• **Exercise objective**
Everything below from the line with "The height and" through the line with "Click the 6.7% value for Bangladesh" must be retyped exactly, except the pictures.

• **Supplied information**
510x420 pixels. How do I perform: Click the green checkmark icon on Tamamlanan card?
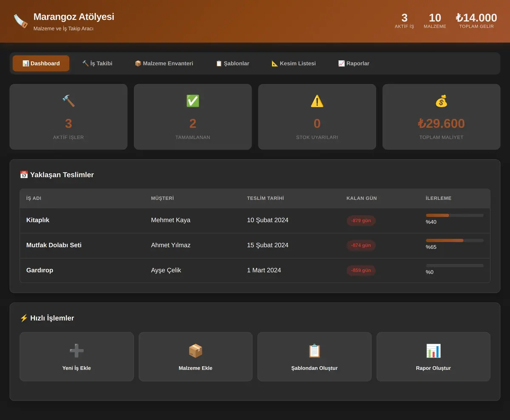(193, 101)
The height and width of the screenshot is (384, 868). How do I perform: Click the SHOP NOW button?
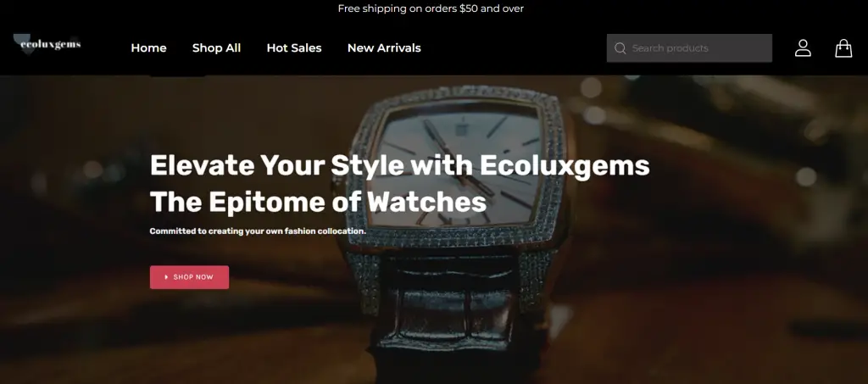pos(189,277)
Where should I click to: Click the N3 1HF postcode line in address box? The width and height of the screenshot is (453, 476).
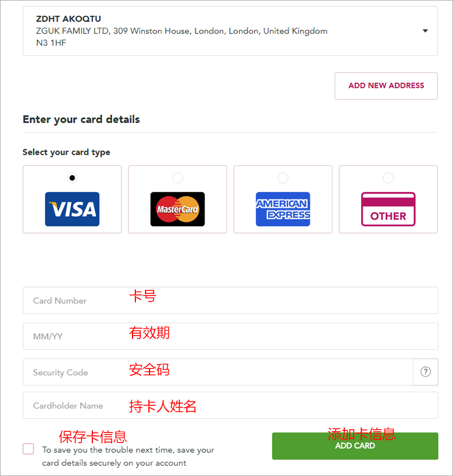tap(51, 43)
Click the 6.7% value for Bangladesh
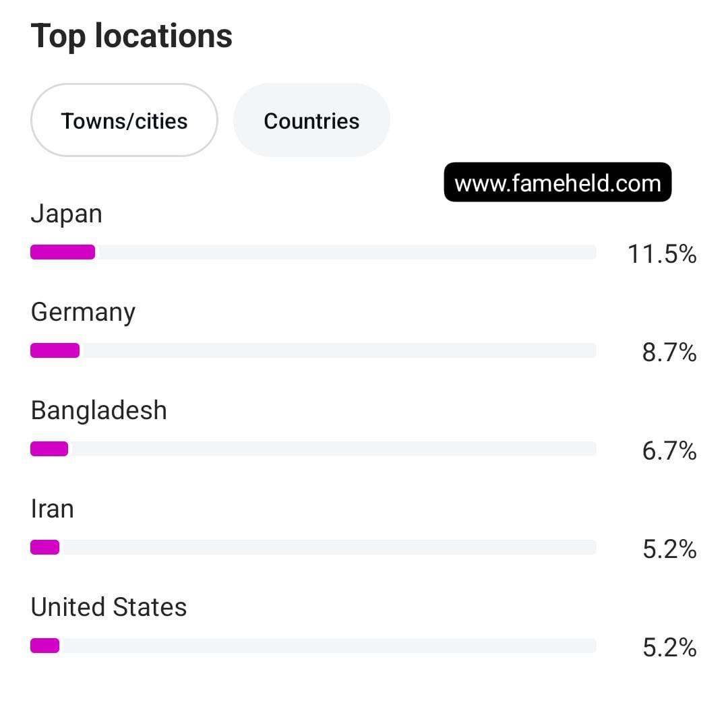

==

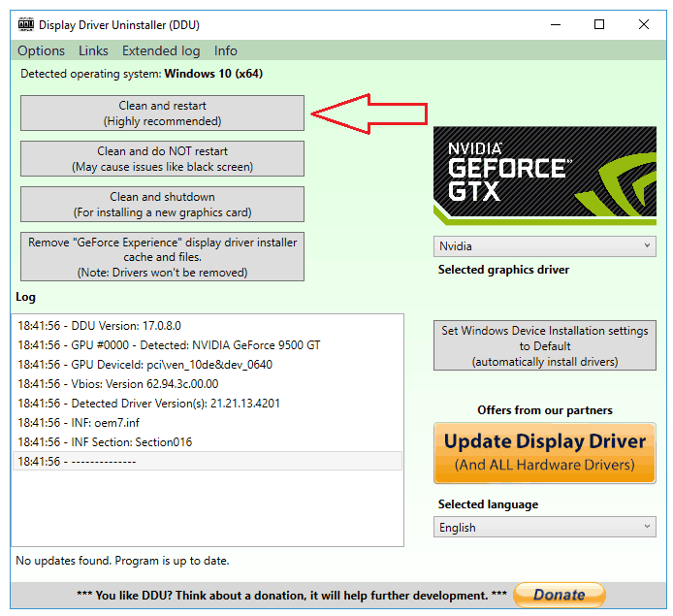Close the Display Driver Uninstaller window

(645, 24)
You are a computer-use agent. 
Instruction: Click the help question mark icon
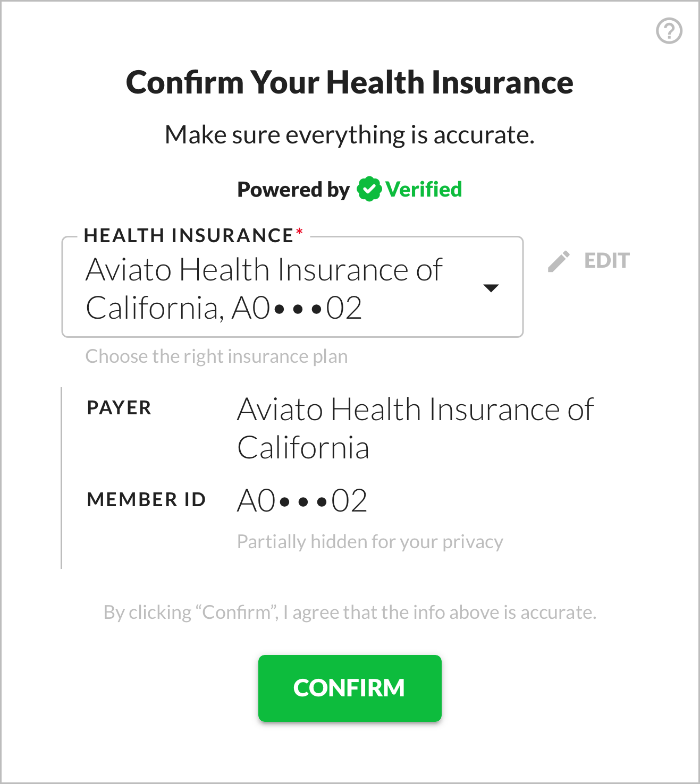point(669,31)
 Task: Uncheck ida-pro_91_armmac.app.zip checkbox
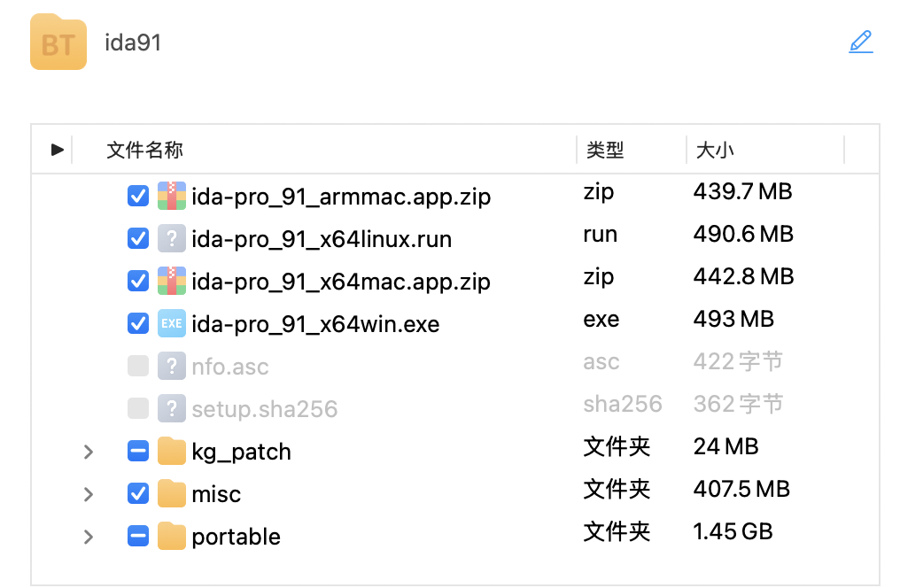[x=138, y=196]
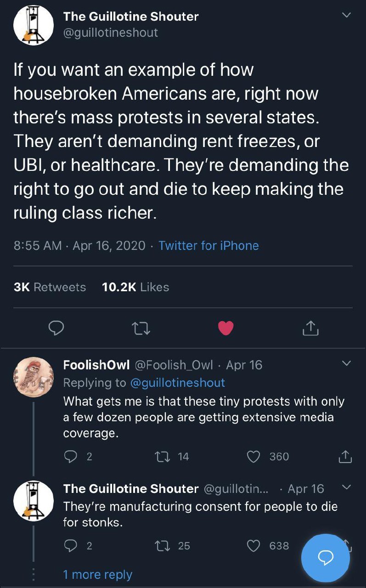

• **Final answer**
The height and width of the screenshot is (384, 868). How do I perform: Click the SHOP NOW button?
pos(189,277)
Where should I click to: Click the N3 1HF postcode line in address box? The width and height of the screenshot is (453, 476).
tap(51, 43)
Click the 6.7% value for Bangladesh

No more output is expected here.